Boko Haram n’a rien de halal... et d’islamiste !

Rédigé par | Mercredi 14 Mai 2014 à 10:01

           


© EU/ECHO/Isabel Coello/CC BY-NC-ND 2.0
© EU/ECHO/Isabel Coello/CC BY-NC-ND 2.0
Boko Haram fait les gros titres du moment avec l’enlèvement spectaculaire de quelque 200 jeunes filles. Esclavage, trafic, conversions sous la contrainte… les fins déclarées de ce kidnapping de masse, revendiqué par cette secte active au Nigéria, font froid dans le dos. De longue date, le groupuscule s’est rendu coupable d’atrocités, matérialisées par des attentats à répétition contre les civils, au nom d’un islam… qui n’existe pas. Haram de A à Z.

Des médias mainstream finissent – et heureusement – par dire et écrire noir sur blanc combien les actions de Boko Haram n’ont rien à voir avec l'islam. Il n’empêche : tous ont tôt fait de ranger le groupuscule dans le lourd classeur des groupes « islamistes » qui comprend tous azimuts Al-Qaïda, AQMI et… l'AKP en Turquie, le Parti justice et développement (PJD) au Maroc ou Ennahdha en Tunisie, ces derniers s’imprégnant du coup d’un sens péjoratif né d’un usage abusif du mot.

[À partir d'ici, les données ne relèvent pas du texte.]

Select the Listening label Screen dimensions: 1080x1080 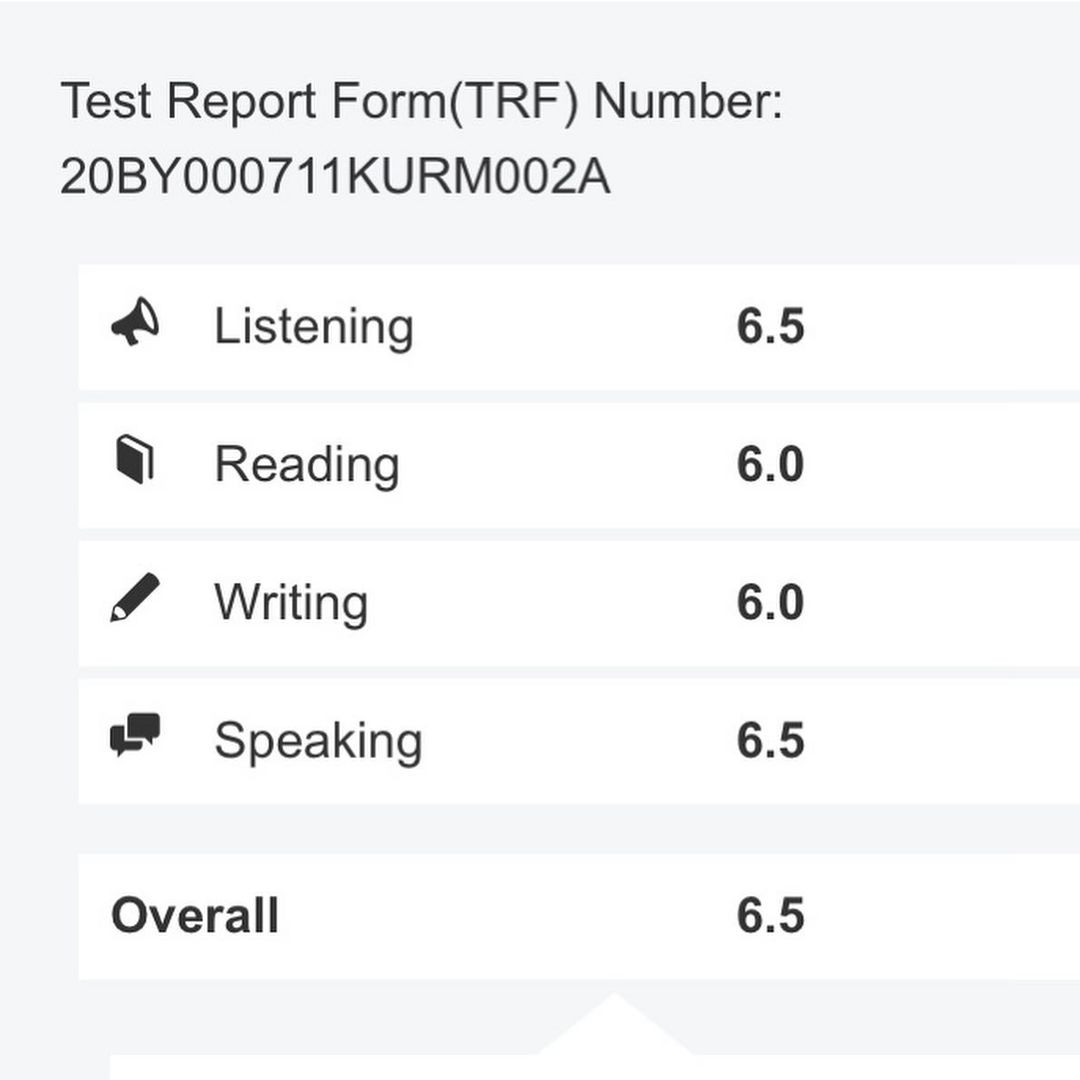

Un sac trop lourd à porter

Est-il juste de mettre dans le même sac, sans nuances aucune, l'AKP ou Ennahdha, des formations politiques reconnues qui acceptent le jeu démocratique, les Frères musulmans qui payent cher leur engagement pour une Egypte plus démocratique, et Boko Haram pour qui la vie et la dignité humaine n’ont aucune valeur à leurs yeux ?

Le terrorisme n’est ni islamique (ici Les Echos) ni islamiste (ici tous sauf exception mais relevons France Télévisions) ni salafiste comme on peut l'entendre ici sur RTL à l’occasion de l’enlèvement du prêtre au Cameroun en novembre 2013. Le salafisme désigne d'abord un courant de pensée qui, même littéraliste et fondamentaliste, n’est pas terroriste.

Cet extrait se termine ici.